WORK ORDER: Check the listing below for lines that hold "preview". How many are there? Please give only the number.

DATA SECTION:

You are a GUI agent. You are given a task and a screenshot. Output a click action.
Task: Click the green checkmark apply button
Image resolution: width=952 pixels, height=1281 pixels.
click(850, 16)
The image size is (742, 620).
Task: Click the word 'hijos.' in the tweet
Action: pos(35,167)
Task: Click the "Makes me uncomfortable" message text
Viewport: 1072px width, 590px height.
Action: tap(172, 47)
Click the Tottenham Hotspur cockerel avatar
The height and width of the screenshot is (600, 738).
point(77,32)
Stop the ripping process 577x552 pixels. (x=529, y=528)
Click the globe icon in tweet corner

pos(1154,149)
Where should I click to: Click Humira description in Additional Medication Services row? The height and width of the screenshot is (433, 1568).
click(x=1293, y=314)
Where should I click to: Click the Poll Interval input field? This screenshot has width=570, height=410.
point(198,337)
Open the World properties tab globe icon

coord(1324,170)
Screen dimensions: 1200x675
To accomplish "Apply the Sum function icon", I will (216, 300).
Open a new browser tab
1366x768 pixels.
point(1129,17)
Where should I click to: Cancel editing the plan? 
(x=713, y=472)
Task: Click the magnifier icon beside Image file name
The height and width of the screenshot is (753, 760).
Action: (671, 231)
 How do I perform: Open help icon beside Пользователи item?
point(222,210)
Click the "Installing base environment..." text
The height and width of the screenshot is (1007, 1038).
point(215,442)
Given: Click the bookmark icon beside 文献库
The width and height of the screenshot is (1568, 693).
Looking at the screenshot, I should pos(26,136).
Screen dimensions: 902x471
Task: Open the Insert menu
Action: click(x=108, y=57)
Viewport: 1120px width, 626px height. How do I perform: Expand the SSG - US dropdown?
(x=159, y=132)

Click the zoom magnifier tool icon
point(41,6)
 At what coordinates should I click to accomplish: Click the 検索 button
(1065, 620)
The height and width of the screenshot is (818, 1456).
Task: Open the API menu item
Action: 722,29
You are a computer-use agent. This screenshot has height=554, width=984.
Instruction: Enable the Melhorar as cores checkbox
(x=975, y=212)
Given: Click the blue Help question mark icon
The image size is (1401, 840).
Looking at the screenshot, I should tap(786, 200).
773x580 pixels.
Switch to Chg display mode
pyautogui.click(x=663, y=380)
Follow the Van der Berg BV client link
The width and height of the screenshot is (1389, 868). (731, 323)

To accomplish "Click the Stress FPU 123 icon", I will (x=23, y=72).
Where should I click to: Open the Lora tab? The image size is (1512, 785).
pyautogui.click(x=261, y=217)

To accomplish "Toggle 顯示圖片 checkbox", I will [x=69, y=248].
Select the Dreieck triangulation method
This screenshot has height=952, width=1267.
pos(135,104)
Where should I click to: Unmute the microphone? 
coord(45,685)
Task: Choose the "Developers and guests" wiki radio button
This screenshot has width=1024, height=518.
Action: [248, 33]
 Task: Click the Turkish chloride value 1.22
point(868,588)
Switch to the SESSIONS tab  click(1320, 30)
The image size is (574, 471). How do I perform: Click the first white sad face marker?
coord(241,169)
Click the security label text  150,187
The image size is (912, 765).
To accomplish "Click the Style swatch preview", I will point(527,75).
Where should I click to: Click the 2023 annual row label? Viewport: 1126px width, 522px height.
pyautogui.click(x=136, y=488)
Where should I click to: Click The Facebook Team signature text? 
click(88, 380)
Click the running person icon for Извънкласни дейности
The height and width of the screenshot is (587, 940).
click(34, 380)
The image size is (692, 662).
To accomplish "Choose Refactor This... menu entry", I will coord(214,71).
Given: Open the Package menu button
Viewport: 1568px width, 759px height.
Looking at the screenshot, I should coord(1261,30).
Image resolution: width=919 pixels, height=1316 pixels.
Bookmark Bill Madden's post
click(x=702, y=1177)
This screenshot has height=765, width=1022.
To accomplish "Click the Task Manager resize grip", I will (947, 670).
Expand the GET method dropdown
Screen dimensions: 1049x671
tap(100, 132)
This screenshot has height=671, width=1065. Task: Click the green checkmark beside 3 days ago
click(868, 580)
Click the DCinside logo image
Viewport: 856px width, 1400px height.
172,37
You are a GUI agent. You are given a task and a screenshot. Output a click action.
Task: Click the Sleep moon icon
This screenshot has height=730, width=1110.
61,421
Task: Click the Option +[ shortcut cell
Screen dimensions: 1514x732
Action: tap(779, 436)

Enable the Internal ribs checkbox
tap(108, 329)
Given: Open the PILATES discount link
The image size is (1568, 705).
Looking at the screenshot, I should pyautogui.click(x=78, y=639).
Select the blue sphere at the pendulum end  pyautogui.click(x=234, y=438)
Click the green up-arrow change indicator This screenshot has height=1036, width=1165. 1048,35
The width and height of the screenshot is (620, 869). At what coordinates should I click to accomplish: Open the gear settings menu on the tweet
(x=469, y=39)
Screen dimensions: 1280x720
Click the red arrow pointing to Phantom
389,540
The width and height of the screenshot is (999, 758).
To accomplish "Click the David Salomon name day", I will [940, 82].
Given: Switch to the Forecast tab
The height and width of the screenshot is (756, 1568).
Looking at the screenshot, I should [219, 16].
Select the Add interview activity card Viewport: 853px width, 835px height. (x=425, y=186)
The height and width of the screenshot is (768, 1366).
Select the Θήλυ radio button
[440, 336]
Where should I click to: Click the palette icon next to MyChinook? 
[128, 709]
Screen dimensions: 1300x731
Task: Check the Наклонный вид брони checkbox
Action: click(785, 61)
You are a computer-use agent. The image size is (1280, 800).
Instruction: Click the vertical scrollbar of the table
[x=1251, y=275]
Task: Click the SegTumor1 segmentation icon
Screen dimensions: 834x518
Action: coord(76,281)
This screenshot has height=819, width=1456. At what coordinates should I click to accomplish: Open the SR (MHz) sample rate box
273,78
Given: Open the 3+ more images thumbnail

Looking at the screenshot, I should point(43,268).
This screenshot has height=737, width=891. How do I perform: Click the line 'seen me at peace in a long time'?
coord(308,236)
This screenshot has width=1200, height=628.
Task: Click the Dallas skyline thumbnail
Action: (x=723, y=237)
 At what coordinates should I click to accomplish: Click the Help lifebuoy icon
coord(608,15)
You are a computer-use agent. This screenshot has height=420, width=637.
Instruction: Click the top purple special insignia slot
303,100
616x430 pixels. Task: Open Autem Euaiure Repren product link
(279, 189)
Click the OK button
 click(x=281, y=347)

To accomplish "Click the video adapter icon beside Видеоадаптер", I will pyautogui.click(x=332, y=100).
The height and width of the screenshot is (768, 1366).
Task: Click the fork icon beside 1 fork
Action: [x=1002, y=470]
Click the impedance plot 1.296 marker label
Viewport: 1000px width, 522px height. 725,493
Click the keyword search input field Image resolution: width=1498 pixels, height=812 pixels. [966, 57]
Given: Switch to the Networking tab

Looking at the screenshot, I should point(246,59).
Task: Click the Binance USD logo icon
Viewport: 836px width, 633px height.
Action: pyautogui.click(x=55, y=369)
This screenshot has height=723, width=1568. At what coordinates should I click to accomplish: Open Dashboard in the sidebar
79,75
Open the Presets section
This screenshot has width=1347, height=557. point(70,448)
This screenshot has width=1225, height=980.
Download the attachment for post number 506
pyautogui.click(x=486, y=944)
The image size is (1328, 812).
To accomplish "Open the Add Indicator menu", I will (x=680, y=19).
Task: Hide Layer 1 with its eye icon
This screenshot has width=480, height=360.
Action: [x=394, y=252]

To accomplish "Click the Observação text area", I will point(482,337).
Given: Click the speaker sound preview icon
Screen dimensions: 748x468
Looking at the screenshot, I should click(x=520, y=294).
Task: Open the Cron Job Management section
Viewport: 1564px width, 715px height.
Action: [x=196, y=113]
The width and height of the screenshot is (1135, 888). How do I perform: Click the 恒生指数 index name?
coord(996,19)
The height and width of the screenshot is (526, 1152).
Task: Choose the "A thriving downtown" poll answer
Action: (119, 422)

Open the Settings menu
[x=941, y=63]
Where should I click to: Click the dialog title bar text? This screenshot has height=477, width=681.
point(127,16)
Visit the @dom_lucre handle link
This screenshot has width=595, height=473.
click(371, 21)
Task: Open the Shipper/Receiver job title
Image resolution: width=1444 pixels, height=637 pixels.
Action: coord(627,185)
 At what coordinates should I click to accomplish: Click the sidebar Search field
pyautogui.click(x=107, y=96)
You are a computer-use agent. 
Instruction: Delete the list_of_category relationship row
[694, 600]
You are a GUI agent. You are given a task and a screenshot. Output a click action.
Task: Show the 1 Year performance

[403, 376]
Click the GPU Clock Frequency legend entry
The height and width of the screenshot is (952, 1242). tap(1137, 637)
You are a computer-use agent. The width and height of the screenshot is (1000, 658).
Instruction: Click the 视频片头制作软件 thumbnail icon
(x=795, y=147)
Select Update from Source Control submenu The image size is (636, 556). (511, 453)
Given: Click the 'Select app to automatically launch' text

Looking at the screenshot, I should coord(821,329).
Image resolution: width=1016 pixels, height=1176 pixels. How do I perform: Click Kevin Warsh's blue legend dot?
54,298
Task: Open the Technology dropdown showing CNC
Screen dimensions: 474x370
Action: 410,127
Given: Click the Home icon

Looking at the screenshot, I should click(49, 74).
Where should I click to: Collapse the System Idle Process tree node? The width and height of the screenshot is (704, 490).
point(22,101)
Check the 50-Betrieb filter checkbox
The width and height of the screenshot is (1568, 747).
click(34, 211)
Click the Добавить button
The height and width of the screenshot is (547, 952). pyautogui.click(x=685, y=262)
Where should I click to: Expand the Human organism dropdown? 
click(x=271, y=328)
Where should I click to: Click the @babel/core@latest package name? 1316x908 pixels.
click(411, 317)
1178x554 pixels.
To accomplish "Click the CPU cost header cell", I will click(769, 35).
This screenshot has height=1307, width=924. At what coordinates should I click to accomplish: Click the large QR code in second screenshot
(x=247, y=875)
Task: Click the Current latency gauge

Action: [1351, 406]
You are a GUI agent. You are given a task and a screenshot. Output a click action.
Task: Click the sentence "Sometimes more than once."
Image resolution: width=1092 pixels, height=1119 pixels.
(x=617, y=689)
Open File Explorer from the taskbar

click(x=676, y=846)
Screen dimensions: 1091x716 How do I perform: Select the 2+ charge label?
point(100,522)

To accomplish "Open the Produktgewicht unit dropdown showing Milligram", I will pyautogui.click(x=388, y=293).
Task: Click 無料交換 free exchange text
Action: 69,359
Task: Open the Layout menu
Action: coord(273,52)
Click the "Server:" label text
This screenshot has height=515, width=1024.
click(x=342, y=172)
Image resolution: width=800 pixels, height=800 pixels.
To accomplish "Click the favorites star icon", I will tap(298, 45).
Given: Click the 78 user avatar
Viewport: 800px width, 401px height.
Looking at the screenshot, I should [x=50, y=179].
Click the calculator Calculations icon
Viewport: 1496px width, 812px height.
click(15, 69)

REPLY: 2